Etienne thought back.
“But she has not regained consciousness.”

“So we have no idea what happened down there,”
Fenelon said.

“Turlough said he was going to have you sundered and executed at dawn, and that your father had been sent to hunt Alaric and Vagner.”

“I know,”
Fenelon said.
“My father has already been here. Turlough is ransoming my life, which I don’t like.”

“Nor I,”
she said.
“I didn’t realize just how deep his hatred of demons was. Poor Alaric.”

“Hopefully, he didn’t hang around where I sent him,”
Fenelon said.
“I wish I could have sent him to my father.”

“But then, Turlough would have Alaric now.”

Fenelon smiled.
“I doubt it. Father’s got a head on his shoulders, and he doesn’t believe the things Turlough does are right. I dare say, when he finds Alaric, he will do what he can to protect him.”

“So all we can do is wait,”
she said.
“You here in your shackles, and I in my quarters with Shona.”

He shrugged.
“How about your other apprentices?”

“Turlough took them away to keep me from corrupting them.”
She frowned.

“Not good,”
Fenelon said.
“I was hoping we could put them to work.”

“Doing what?”

“Errands, of course,”
Fenelon said.
“We need someone we can trust who can run errands.”

“For what purpose?”

“Because, I have no intention of staying cooped up in this tower any longer than I have to,”
Fenelon said and smiled.
“Which means I need someone to come in here and take my place.”

Eithne pulled back, fixing him with a startled look. “I’m not sure I like the way you have said that,” she whispered and wagged a finger at him. “If you fail.”

Fenelon drew her back to renew the contact.
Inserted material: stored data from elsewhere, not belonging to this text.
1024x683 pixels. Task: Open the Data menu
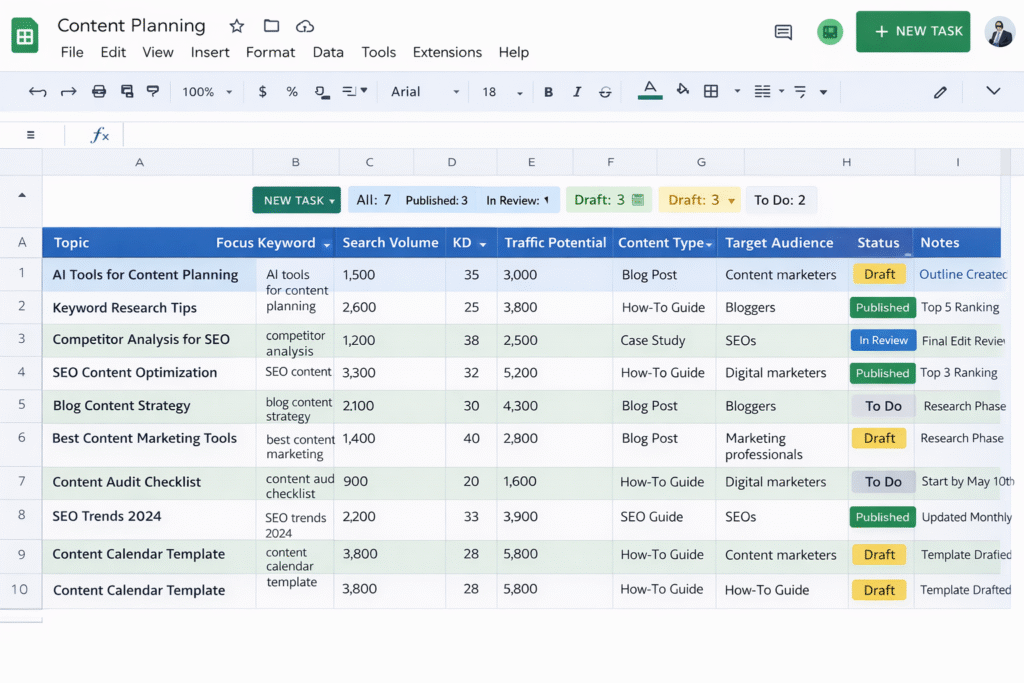328,52
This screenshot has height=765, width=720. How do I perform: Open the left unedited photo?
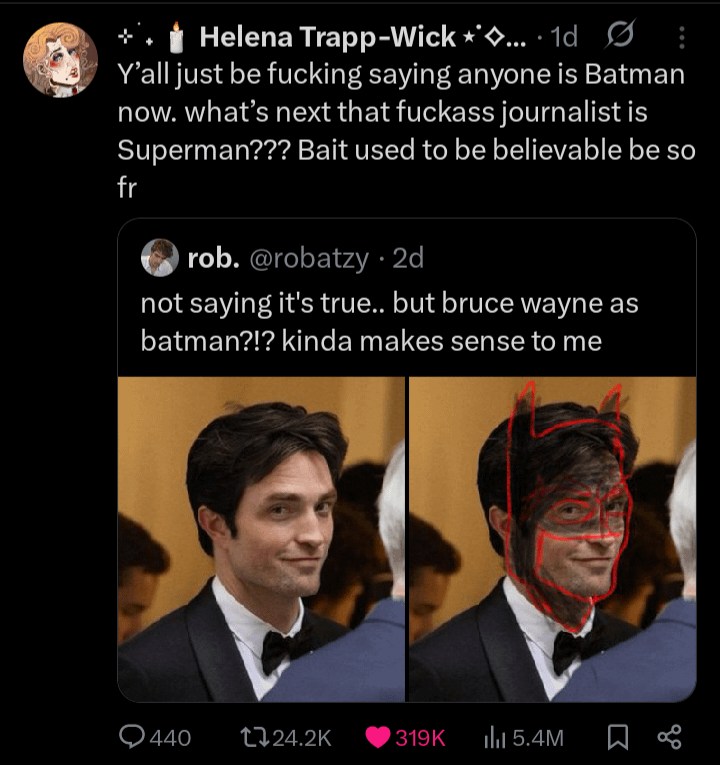pos(261,538)
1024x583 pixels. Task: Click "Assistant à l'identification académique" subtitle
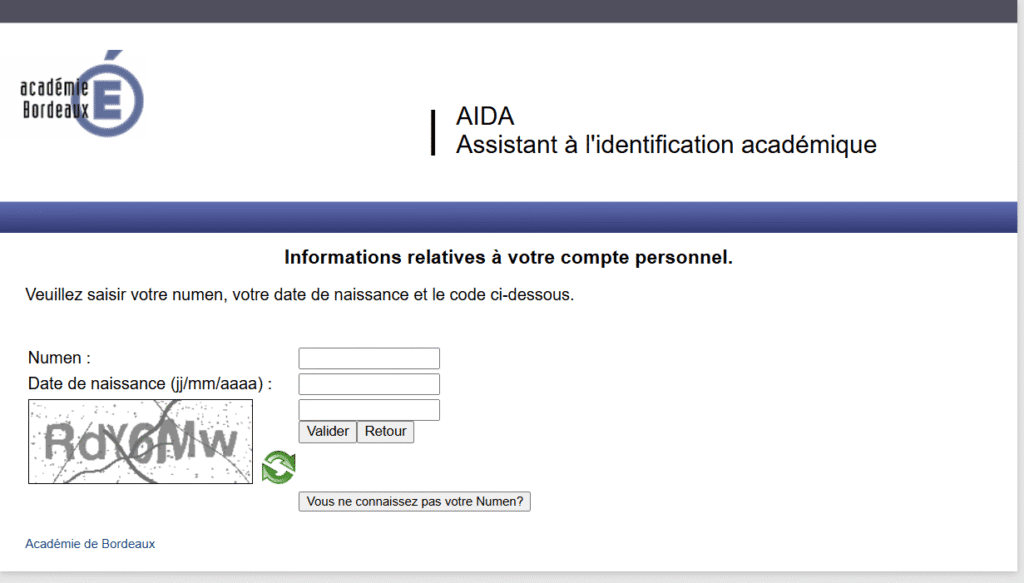(x=666, y=145)
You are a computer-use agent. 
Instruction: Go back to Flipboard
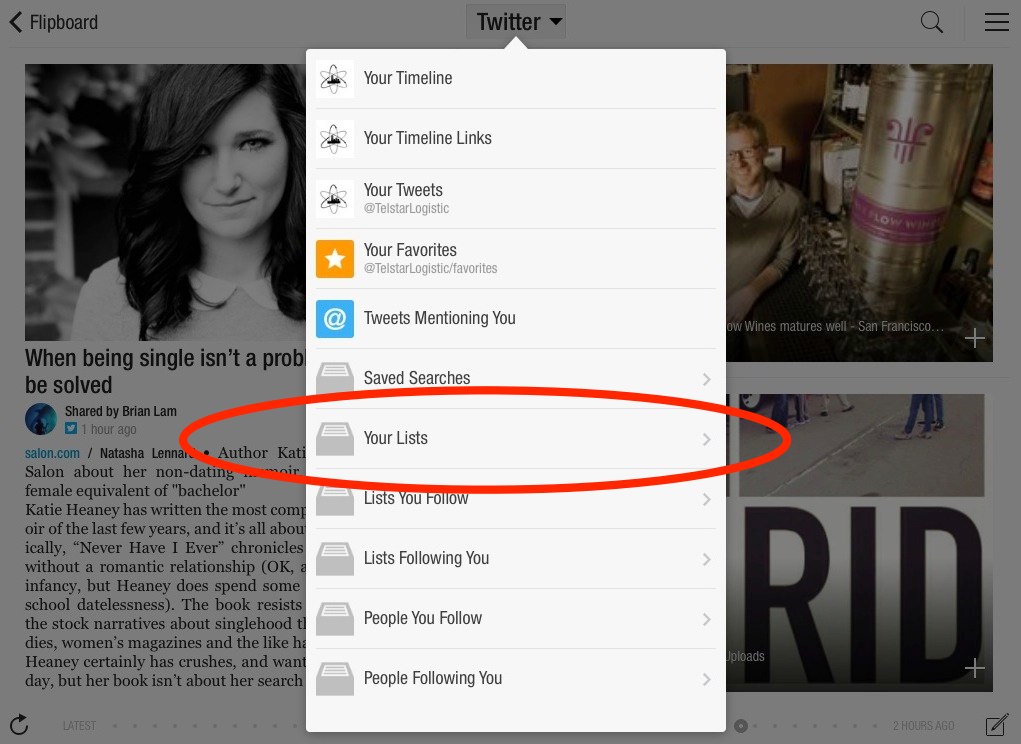[54, 22]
Once more, she felt him pushing his thoughts into her head.
“I can’t get into any deeper trouble than I already am,”
Fenelon said.

“Ha,”
she said.
“Just who did you have in mind to replace you?”


Wendon,”
he said.

Etienne drew back as though he had presented her with a serpent. “Wendon?” she whispered. “Are you serious?”

“Yes,” he said and pulled her close.
“Stop breaking away, love. I’m very serious. Remember, if I transform someone so they will look like me, they have to be about the same size.”

“Wendon is no where near your height or coloring.”

“But he’s the right weight, and that means his change would make him my height,”
Fenelon said.

“And just what makes you think he will go along with this?”

“Wendon wants knowledge, love,”
Fenelon said.
“He wants to be a master mage, and he’ll gladly pay the price no matter what it costs.”

This time, Fenelon released her and chucked a finger under her chin. She took a deep breath and glanced towards the door. “All right, I’ll see what I can arrange. Mind you, it won’t be easy.”

He smiled and kissed her quickly. “Nothing ever is, love,” he said and lowered his voice. “The next time you see me, I won’t be in this tower. I won’t even look like me.”

“Just be careful,” she said.

“For Alaric’s sake, I have to.”

The door bolts were pulled suddenly. Fenelon threw himself against the wall, and the shackles locked back into place as the door opened. Etienne felt her heart beating rapidly, and knew her face was flushed.

“Well, well, look who’s here,” Fenelon said. “Don’t you have some small children to frighten?”

Turlough stepped in. “Is he going to tell you where he sent Alaric Braidwine?” the High Mage asked.